→ **Exercise brief**:
Reproduce every line of the records below word for word, omitting the pictures.

Element lookup records

━━━━

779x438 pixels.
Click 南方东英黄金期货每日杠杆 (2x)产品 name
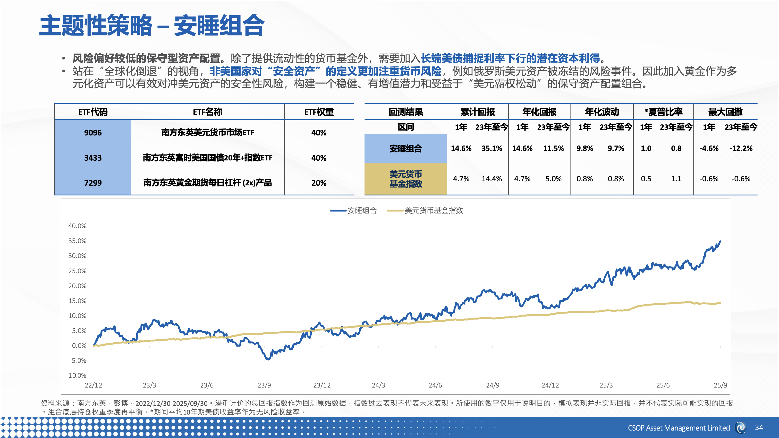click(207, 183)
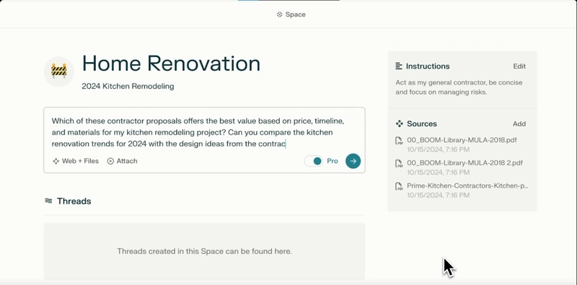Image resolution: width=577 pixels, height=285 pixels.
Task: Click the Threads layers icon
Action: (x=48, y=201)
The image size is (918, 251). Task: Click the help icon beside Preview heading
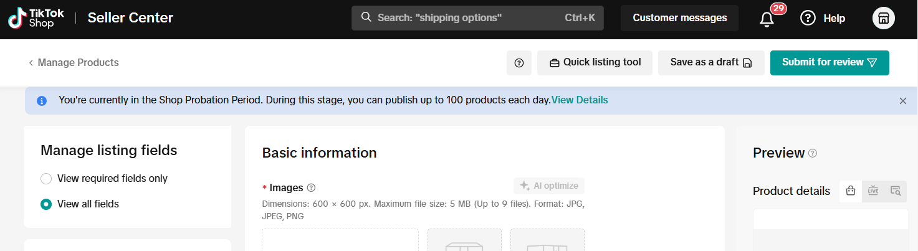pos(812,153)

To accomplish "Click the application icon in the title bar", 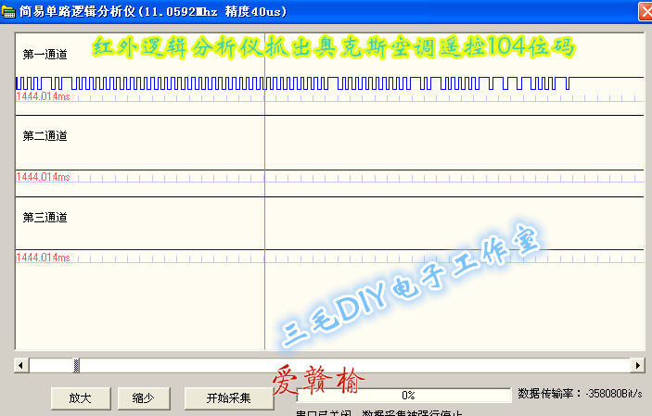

━━━━

→ **Complete response**:
779x438 pixels.
Click 南方东英黄金期货每日杠杆 (2x)产品 name
click(207, 183)
Image resolution: width=577 pixels, height=285 pixels.
Task: Click the Threads layers icon
Action: (x=48, y=201)
The image size is (918, 251). Task: Click the help icon beside Preview heading
pos(812,153)

To accomplish "Click the application icon in the title bar", 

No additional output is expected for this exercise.